Von Podgorica nach Paris
16. November 2015Kalaschnikows, Pistolen, Handgranaten und Sprengstoff – ein ganzes Waffenarsenal entdeckten deutsche Schleierfahnder bei einer Routinekontrolle auf der Autobahn A8 bei Bad Feilnbach. Gut versteckt in einem gemieteten Golf 5, an dessen Steuer der montenegrinische Staatsbürger Vlatko V. (der volle Name ist der DW bekannt) saß. Medienberichten zufolge war in seinem Navigationssystem eine Adresse in Paris als Ziel eingegeben. Er habe bloß den Eiffelturm sehen wollen, soll Vlatko V. der Polizei gesagt haben. Von den Waffen in seinem Wagen habe er keine Ahnung gehabt.
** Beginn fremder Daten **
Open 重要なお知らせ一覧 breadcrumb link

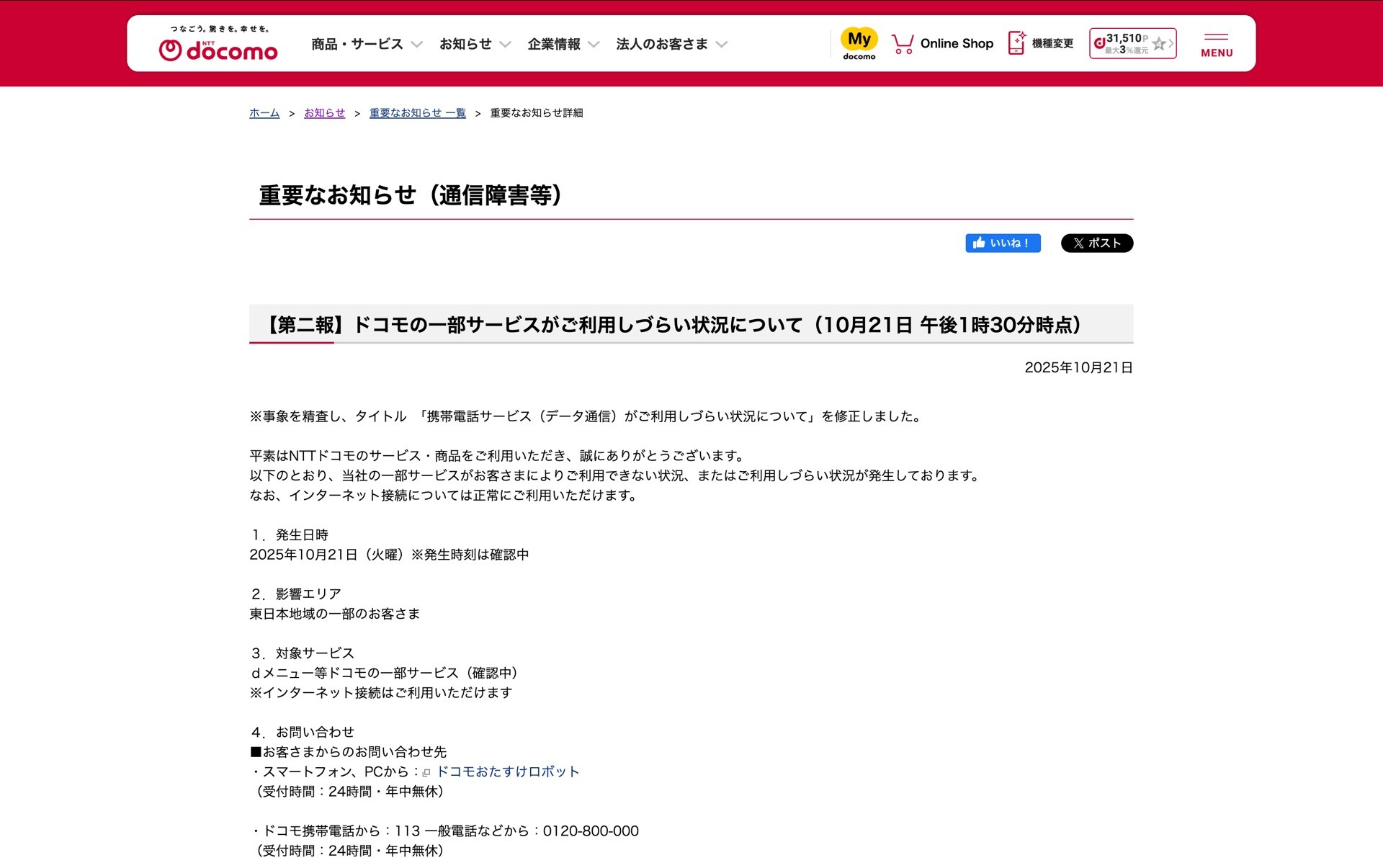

Passiert ist all das am 5. November 2015 – nur acht Tage vor den Angriffen von Paris. Darüber informiert haben die deutschen Behörden ihre montenegrinischen Kollegen erst am 10. November, heißt es in Podgorica. In Deutschland betrachtete man die Festnahme anscheinend als isolierten Fall von Waffenschmuggel, der in keinem Zusammenhang mit Terrorismus steht.
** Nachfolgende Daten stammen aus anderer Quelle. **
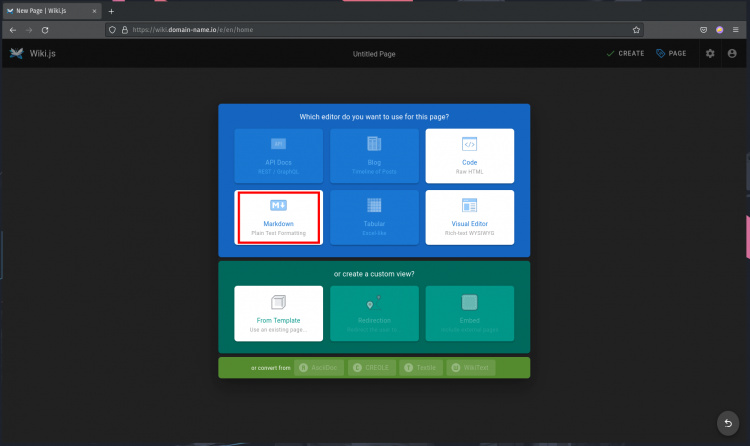Select the New Page browser tab
The image size is (750, 446).
48,10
Ein hochrangierter montenegrinischer Politiker, dessen Name nicht veröffentlicht wurde, behauptete gegenüber der Nachrichtenagentur Mina, es sei eine böse Unterstellung, dass ein montenegrinischer Staatsbürger etwas mit den Anschlägen in Paris zu tun haben könnte. Die regierungsnahe Zeitung "Pobjeda" bezeichnete die Medienberichte aus Deutschland gar als "Propaganda", die nur den erwarteten NATO-Beitritt Montenegros verhindern solle.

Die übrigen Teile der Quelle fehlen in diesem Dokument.